Ugly Delicious

Ugly Delicious: Season 2

Ugly Delicious
2020NetflixFood Documentary

There is an overwhelming amount of food TV out there. Everything from competitions, to how-tos, to things like Ugly Delicious, which are technically food documentaries. Food documentaries in the vein of Bourdain series like No Reservations and Parts Unknown. Really, they’re part travelogue, part sociological education programming just put through the lens of cuisine. It seems pretty evident that David Chang has taken on the mantle of our post-Bourdain world and clearly feels the weight of the crown.

Chang starts season two of his incredibly addictive travel/food series on a very personal note. Documenting his journey as a first-time father-to-be, he talks to his chef friends, asking them how they balance the insane chef life with that of their family. It’s something that those of us with desk jobs don’t necessarily appreciate, but opening and running restaurants is almost a 24-7 job. He expresses his insecurity about what he feels will be his skills as a father, doubting his fitness for the gig. He talks to his own mother about how she cooked for his family and what he plans to cook for his future child. It’s all very revealing about the man, the industry and the way food connects generations. It’s really good television.

The season is inexplicably only four episodes long. Which is super-sad for those of us who were just getting into it. And even in the next three episodes I felt like I learned a ton about food, geography, culture and history. It’s pretty amazing when you use food as a map for human migration, trade and a million other things just how much it all kind of falls together. And that learning all comes into play while seeing cool parts of the world, enjoying other people enjoying awesome grub and, in this series, laughing a lot.
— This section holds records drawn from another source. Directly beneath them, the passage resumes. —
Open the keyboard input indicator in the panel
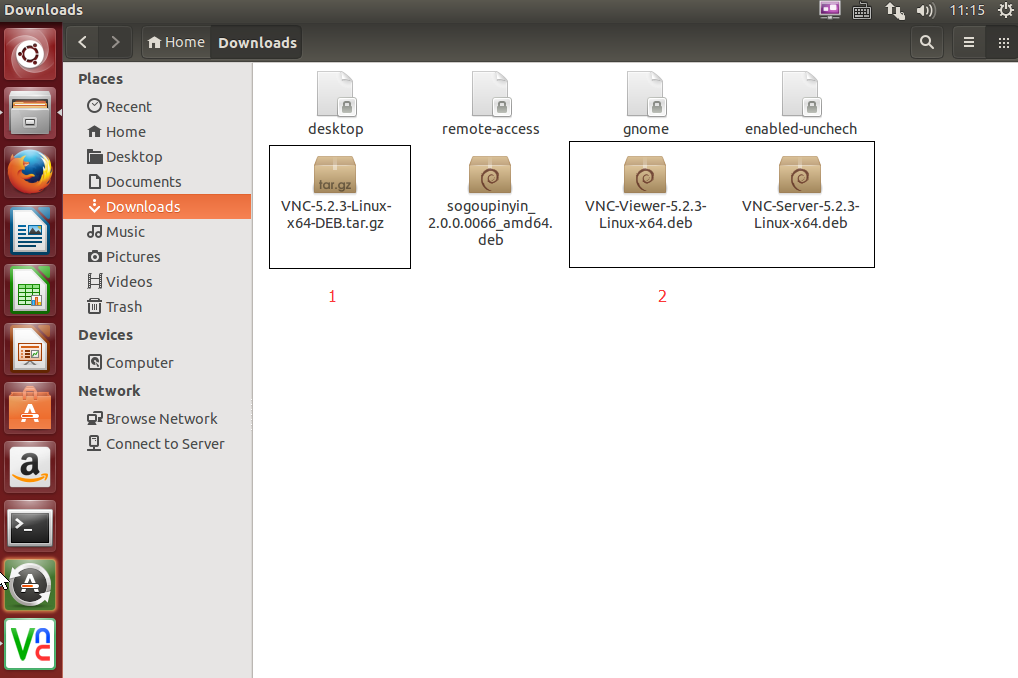Viewport: 1018px width, 678px height. pos(862,11)
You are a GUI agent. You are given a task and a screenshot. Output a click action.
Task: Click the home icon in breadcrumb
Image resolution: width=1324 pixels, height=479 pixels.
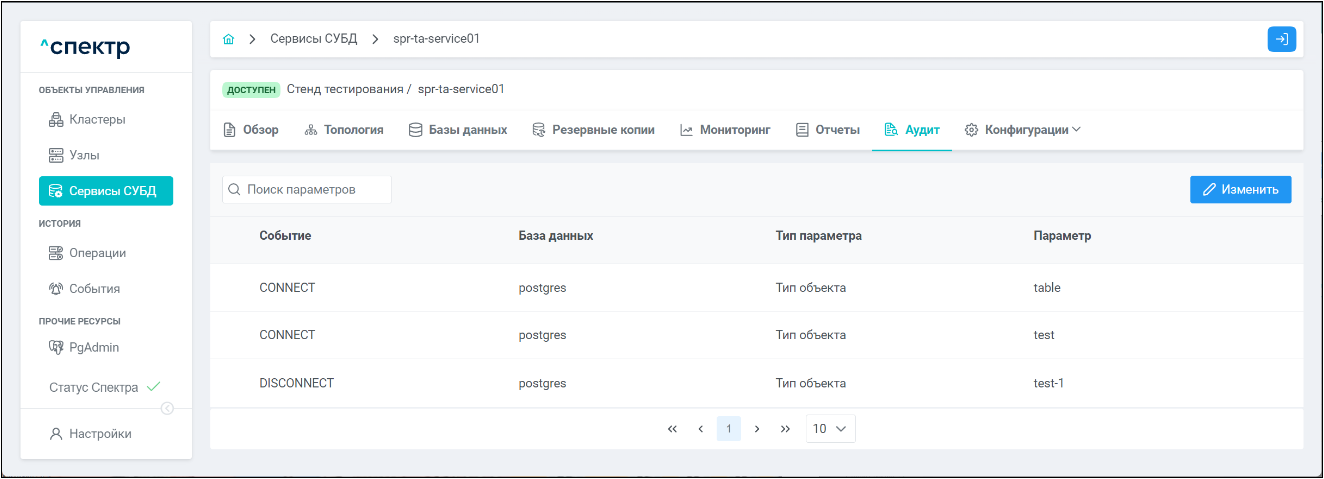(229, 39)
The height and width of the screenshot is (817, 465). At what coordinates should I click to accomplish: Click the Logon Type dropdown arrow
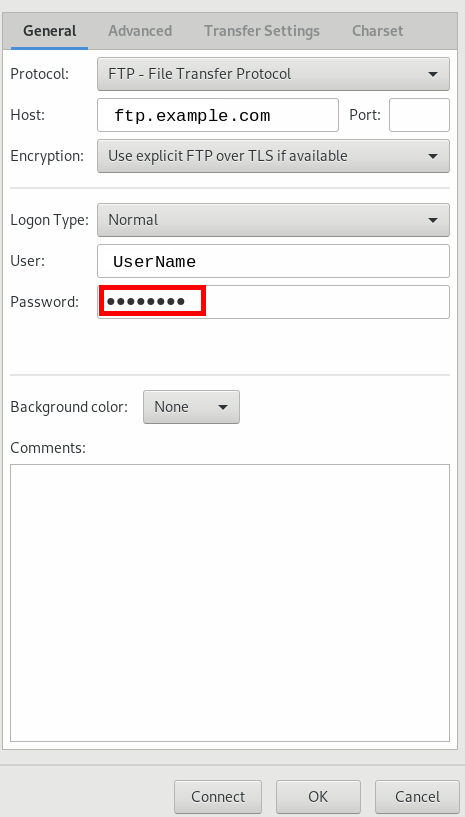pos(432,220)
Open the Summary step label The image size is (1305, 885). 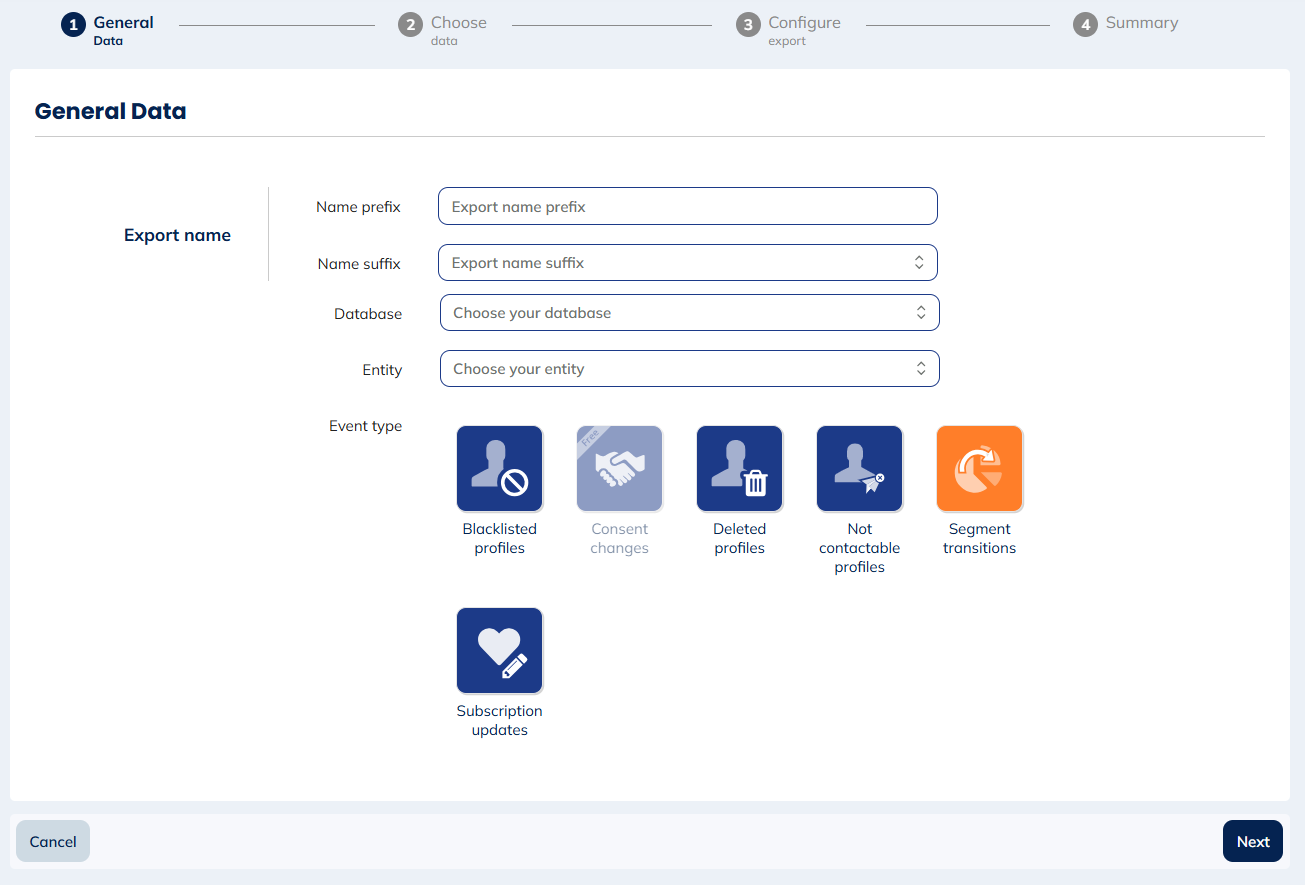coord(1141,23)
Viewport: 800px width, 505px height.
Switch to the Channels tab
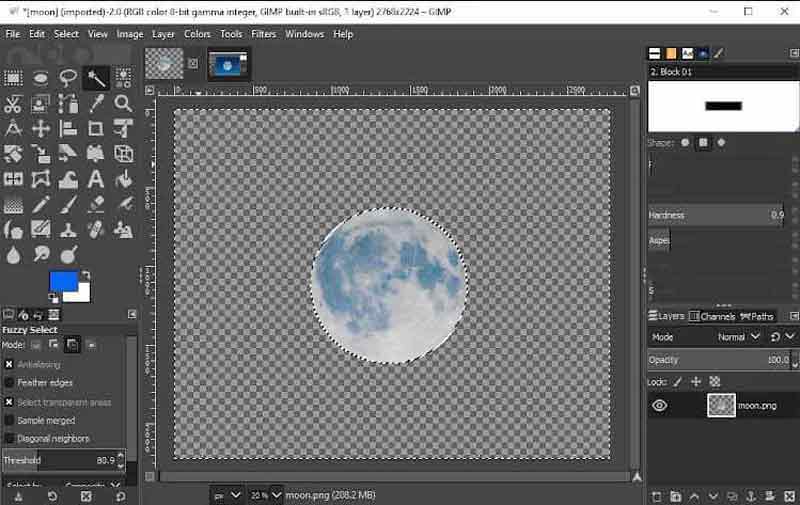click(716, 316)
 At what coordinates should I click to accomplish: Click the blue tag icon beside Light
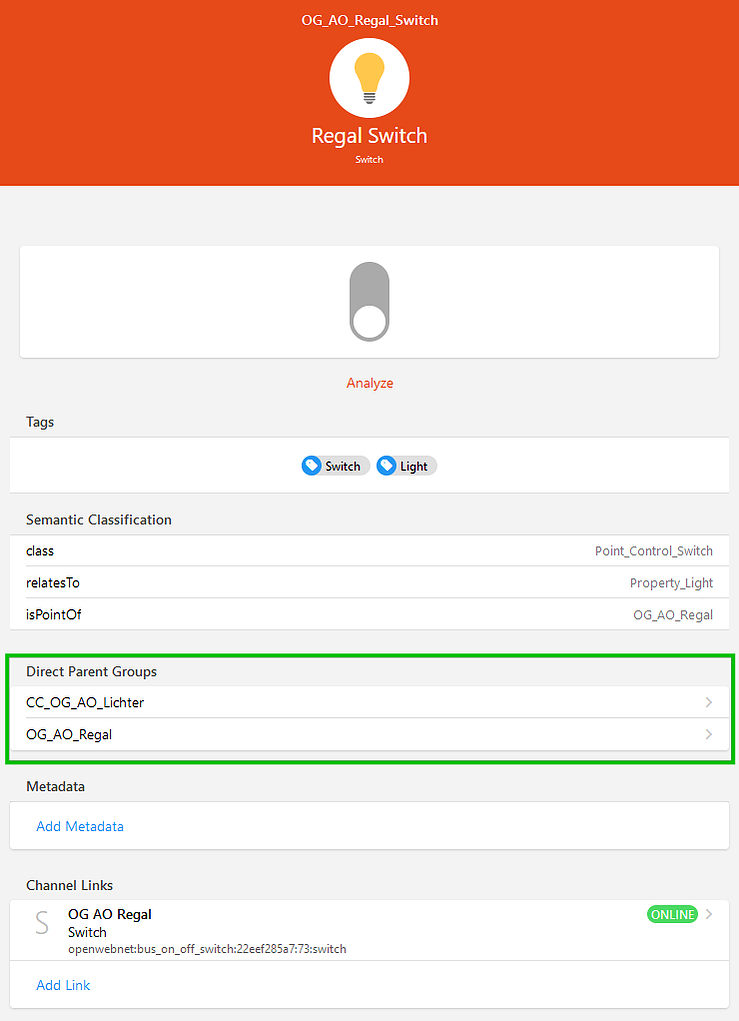pyautogui.click(x=387, y=466)
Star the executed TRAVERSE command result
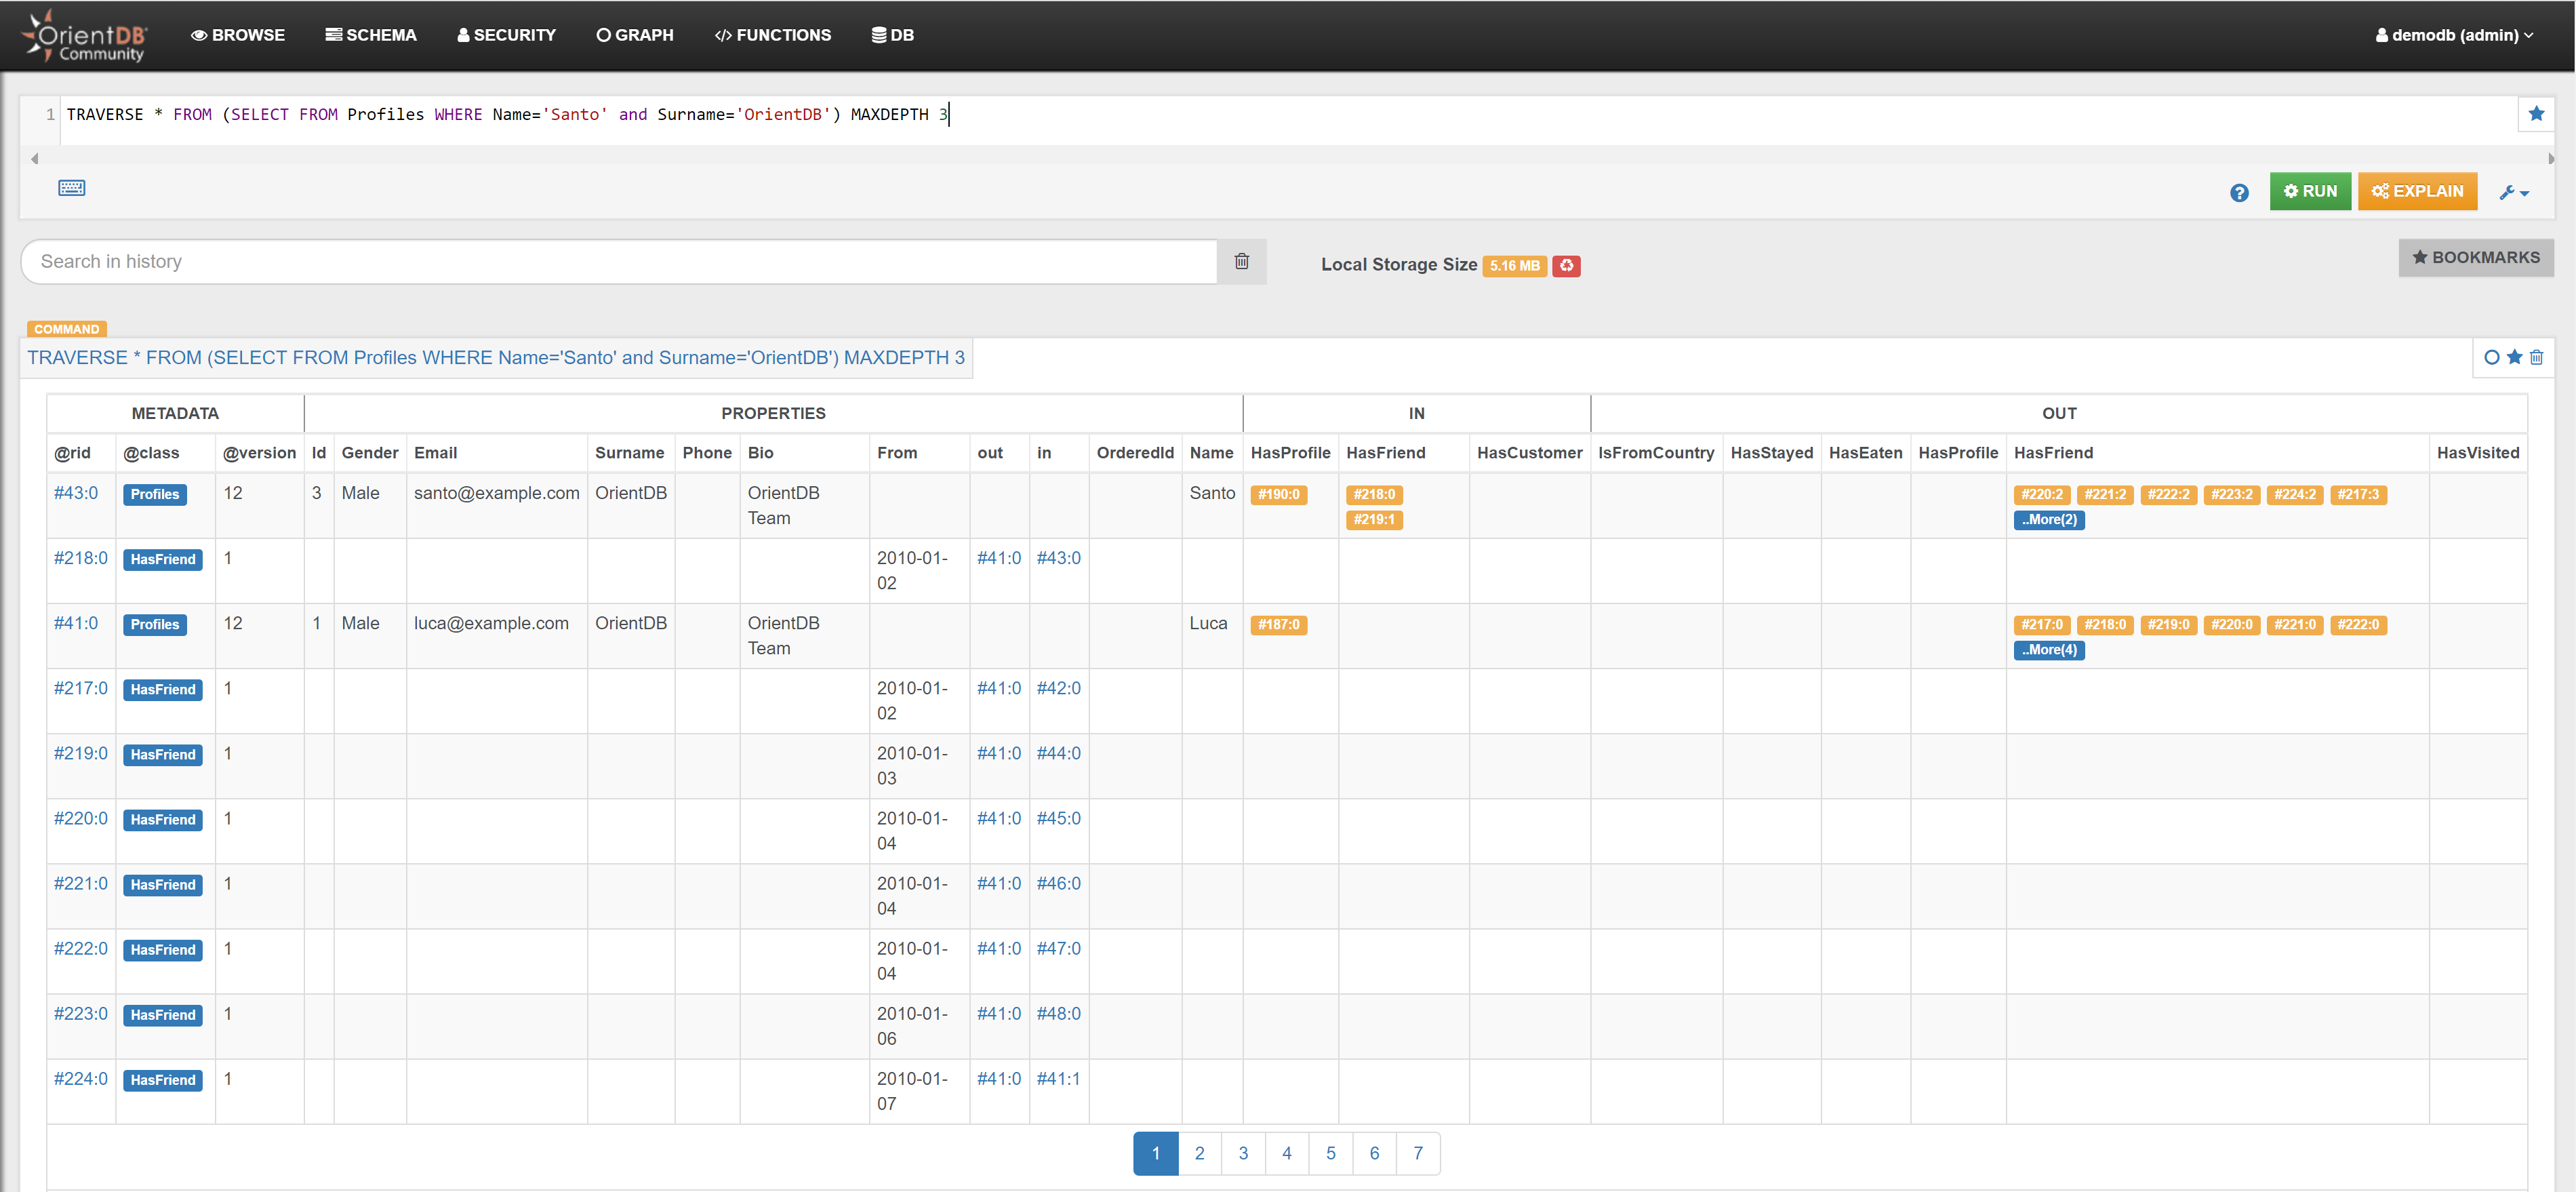This screenshot has height=1192, width=2576. 2514,357

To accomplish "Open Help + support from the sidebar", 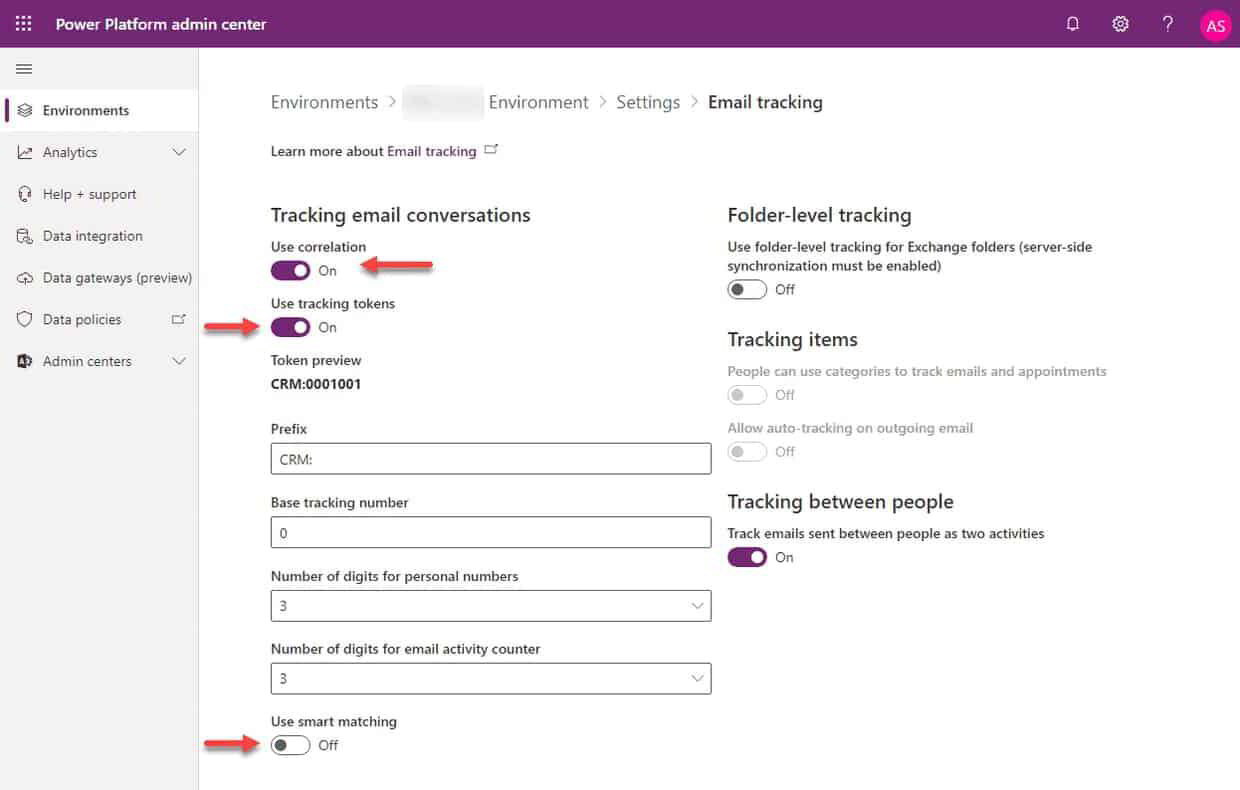I will click(90, 194).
While David is certainly the host of the show, he employs others on some of the travels. Like his friend, David Choe, who is one of the funniest and most entertaining dudes around. An artist by trade, he is awesome in front of the camera. Profane and clearly down for whatever, he is Chang’s id. He’s all the base instincts that Chang most likely would love to let out, but can’t because other adult human beings rely on him for employ and, more recently, for parental guidance. Imagine culinary Jackass.

Otherwise, we get to follow Chang and some other cohorts around the U.S. and around the world. Sometimes he sits with celebrities like Aziz Ansari, Padma Lakshmi and famous chefs like Floyd Cardoz (late of Tabla, RIP) for the episode entitled “Don’t Call It Curry.” And even the occasional actor-type like Danny McBride and Nick Kroll. A celebrity chef and his celebrity friends. A cocky dude (like most chefs) who seems humbled by this experience. The enormity of the world in which he travels. The sacrifice he sees others in his industry making to bring their food to others. The long hours, the hard work. The dedication.

The interesting part is seeing a successful restauranteur like Chang, with his Momofuku empire, experience and learn new things in every episode. From the history of the spice trade from India and tasting raw black pepper in a courtyard with a barefooted purveyor to the insane dry-aging of beef. The craziness of vertical meat cooking and its origins across the world to the joys and popularity of pickle juice in Turkey. He interviews folks who wouldn’t necessarily have a voice. Originators of global cuisine. Minorities and women in an industry that has been less than kind or inviting to them. It’s a show of revelations and discovery that is well produced, well edited and makes me want to go out and eat every cuisine I can get my hands on — even when there are brains or balls involved. Ok, maybe not, but it makes me want to travel not for the sites, but for the food. Let’s hope for more episodes soon.